SELECTED EXCERPT:
Why did you choose this particular location to study abroad?
When looking at study abroad programs I was limited by going to a French speaking place for my French major, which didn’t limit me at all since French is spoken throughout the world. So, the real question is why not France? The response is I wanted a challenge that I didn’t think I’d encounter in France or Europe in general.
What was the most meaningful interaction you have had with a local?
I’ve had many interactions with locals some questionable and some pleasant. Besides my own host family, a meaningful interaction I had was with Bocar the groundskeeper at an Airbnb I stayed at for a weekend trip. He was the best he showed our group where the beach was, took us to town so we could do groceries, paid for the taxis back to the house from town, and made us ataaya, a traditional Senegalese tea which is more than just drinking the tea it’s about the socialization that occurs during the preparation of it. Bocar was the man and some might argue it was a part of his job and others will say he went above and beyond his job description but in the end, he was just showing us teranga or hospitality as the Senegalese are known for.
Have you had the opportunity to explore your city? Where have you ventured, and why did you select those places?
I’ve managed to go all over the city including two islands, downtown, and to the monument. I went to Gorée island for its history involved in the slave trade and Ngor island just for a fun beach day. Downtown multiple times for the largest market in Dakar, Sandaga Market and the nightlife. Lastly the African Renaissance monument because it’s a must when in Dakar, it symbolizes a new start to Africa and it’s huge.

TASK REQUIREMENTS:
1: In the study abroad Q&A, what drink did Bocar make for the group?
2: Please copy the stretch of the study abroad Q&A from "Why did you choose" through "with a local?" word for word.

SOURCE MATERIAL:
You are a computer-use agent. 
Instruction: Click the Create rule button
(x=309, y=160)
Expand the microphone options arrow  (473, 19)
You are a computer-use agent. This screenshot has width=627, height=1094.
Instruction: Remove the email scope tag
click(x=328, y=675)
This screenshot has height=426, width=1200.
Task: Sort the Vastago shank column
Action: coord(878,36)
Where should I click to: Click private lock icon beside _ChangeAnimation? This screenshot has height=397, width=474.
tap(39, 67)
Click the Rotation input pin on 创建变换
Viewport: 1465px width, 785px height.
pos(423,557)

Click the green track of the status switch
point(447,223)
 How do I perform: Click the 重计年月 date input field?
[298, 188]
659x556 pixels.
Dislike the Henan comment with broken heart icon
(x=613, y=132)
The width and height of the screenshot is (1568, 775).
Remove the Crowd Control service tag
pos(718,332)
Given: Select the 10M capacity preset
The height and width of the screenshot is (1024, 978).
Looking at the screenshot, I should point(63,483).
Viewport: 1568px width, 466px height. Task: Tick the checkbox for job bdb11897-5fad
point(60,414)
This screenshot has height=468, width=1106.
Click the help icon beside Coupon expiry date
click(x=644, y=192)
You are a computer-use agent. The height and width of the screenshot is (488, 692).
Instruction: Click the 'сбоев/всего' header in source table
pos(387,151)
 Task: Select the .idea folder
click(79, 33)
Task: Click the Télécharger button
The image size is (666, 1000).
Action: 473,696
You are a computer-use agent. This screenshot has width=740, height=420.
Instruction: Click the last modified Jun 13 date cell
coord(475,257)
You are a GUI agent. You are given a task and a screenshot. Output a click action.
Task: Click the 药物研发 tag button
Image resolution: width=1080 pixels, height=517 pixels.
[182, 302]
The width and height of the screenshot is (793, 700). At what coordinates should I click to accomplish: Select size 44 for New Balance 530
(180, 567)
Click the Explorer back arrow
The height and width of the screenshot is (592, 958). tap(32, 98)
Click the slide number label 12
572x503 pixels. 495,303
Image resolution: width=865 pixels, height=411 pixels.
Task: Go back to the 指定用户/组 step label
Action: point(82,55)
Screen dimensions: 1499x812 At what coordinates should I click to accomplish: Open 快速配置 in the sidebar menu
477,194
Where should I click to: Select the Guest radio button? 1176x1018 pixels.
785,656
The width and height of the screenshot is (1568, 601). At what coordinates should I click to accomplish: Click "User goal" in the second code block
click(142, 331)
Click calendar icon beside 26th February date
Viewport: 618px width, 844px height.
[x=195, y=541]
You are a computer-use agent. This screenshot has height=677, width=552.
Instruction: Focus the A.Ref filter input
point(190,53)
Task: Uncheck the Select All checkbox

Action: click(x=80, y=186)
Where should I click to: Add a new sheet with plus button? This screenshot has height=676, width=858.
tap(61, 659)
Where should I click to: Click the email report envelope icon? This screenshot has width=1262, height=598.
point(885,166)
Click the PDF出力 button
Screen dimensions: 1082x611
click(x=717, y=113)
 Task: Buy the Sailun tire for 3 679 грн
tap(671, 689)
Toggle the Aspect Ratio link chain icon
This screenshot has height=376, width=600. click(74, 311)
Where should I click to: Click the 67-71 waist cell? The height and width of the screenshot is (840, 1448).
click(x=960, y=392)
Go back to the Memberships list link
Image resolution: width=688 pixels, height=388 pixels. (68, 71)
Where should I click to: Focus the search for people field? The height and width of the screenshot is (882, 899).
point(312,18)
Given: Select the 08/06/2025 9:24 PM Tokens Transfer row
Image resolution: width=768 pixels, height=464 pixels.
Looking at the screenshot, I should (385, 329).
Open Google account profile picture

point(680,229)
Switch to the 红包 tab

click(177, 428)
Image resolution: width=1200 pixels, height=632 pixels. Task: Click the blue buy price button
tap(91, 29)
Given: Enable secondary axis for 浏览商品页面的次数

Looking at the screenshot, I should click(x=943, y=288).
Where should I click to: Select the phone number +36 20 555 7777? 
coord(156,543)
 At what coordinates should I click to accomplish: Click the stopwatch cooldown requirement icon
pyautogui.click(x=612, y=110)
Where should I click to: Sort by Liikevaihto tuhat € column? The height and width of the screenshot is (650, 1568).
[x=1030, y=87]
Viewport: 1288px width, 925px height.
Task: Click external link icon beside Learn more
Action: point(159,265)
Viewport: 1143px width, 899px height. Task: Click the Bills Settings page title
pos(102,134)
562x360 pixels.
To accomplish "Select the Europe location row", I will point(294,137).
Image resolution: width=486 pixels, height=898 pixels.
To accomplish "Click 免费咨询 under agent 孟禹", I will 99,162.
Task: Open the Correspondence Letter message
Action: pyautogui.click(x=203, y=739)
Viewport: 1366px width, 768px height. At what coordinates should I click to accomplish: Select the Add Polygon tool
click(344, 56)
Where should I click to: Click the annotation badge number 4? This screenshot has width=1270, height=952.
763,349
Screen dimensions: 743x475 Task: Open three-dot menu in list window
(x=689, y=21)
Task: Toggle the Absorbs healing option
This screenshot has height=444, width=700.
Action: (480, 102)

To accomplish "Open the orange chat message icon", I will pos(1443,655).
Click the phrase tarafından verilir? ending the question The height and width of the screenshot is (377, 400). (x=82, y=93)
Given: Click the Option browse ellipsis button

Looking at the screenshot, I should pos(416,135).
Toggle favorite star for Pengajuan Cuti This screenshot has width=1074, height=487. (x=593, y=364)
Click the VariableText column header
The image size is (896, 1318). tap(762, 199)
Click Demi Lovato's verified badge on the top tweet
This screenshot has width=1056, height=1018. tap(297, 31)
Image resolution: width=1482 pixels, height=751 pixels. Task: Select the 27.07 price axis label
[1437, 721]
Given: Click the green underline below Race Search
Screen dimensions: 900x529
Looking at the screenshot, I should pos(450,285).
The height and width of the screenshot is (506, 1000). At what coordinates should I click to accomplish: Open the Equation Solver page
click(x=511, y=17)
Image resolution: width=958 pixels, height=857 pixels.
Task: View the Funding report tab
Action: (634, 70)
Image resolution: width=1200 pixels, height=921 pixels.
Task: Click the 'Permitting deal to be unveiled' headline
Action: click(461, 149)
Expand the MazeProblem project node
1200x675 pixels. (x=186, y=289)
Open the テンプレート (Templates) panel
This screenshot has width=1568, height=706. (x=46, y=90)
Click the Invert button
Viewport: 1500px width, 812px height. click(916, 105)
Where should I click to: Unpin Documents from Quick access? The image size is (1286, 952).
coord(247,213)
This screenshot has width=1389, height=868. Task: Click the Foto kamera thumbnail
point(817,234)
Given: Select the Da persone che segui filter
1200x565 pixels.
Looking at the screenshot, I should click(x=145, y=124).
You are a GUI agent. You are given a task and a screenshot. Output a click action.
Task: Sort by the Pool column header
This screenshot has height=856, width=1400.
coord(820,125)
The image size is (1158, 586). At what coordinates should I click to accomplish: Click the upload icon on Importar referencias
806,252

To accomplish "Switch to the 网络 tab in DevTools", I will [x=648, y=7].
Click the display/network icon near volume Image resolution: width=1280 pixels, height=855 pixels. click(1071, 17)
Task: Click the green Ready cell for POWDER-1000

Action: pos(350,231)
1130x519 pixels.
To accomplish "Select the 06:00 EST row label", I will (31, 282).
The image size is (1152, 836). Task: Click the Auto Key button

ANSWERS FOR THIS EXERCISE:
1: Ataaya, a traditional Senegalese tea.

2:
Why did you choose this particular location to study abroad?
When looking at study abroad programs I was limited by going to a French speaking place for my French major, which didn’t limit me at all since French is spoken throughout the world. So, the real question is why not France? The response is I wanted a challenge that I didn’t think I’d encounter in France or Europe in general.
What was the most meaningful interaction you have had with a local?